▸ WHAT YOU WILL DO
Below are the entries; transcribe them exactly and drop every picture.

▸ EXCERPTED DATA
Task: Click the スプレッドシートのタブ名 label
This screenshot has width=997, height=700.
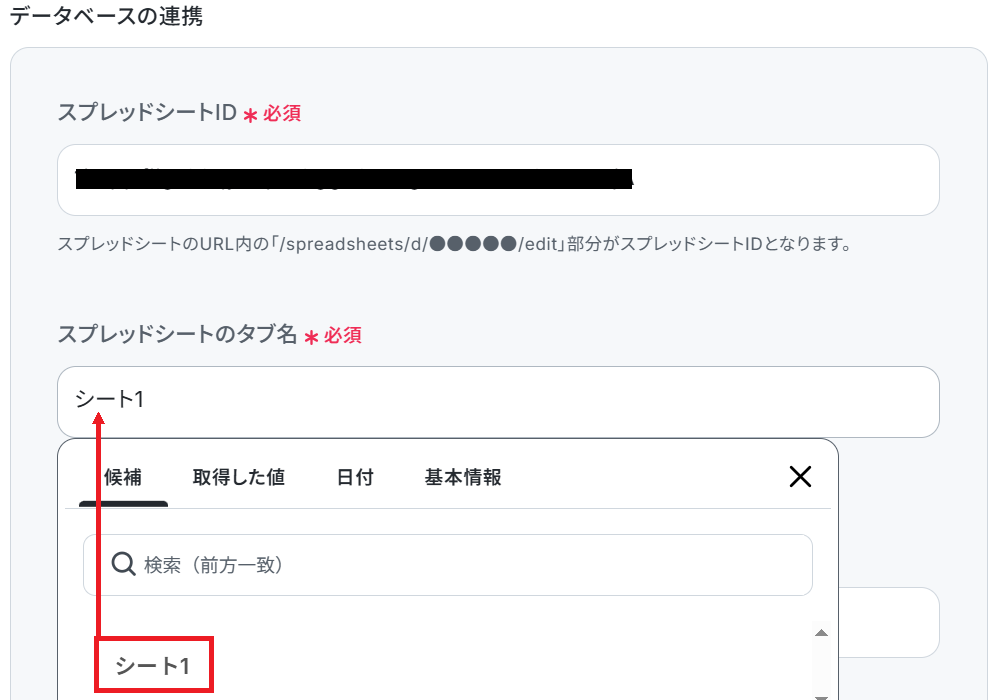Action: [x=177, y=334]
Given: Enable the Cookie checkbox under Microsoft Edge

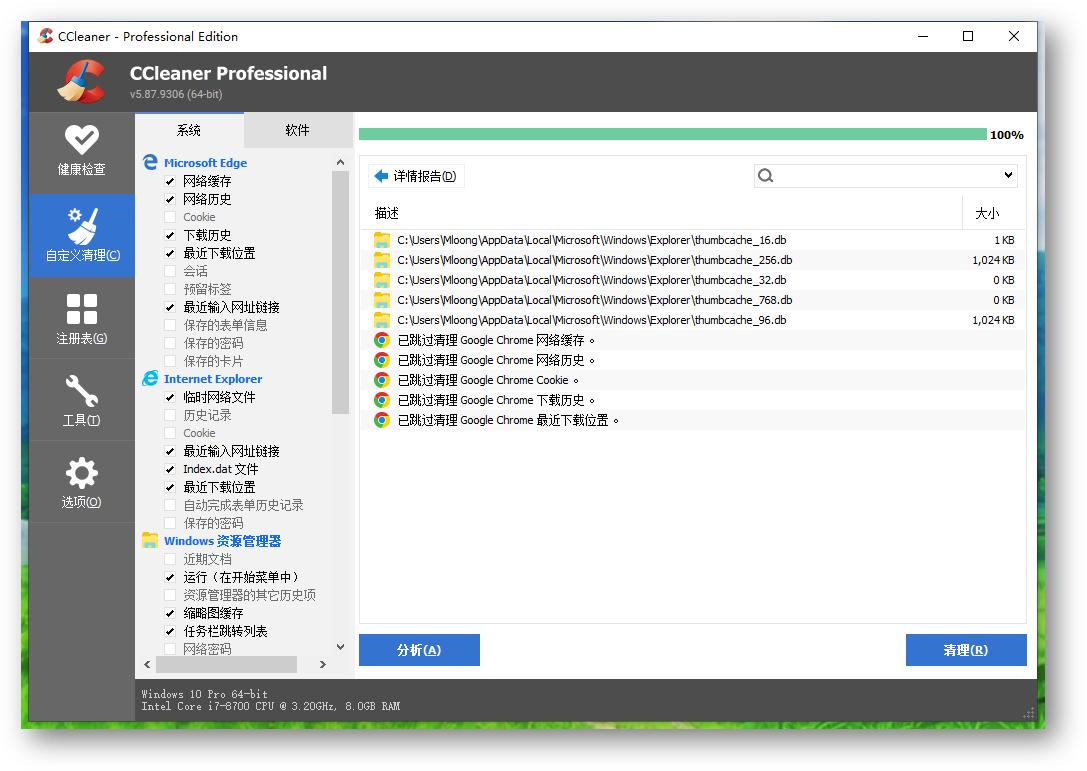Looking at the screenshot, I should [170, 216].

▸ TASK SOLUTION
Task: Click the スプレッドシートのタブ名 label
This screenshot has width=997, height=700.
Action: [x=177, y=334]
Given: Enable the Cookie checkbox under Microsoft Edge

Looking at the screenshot, I should [170, 216].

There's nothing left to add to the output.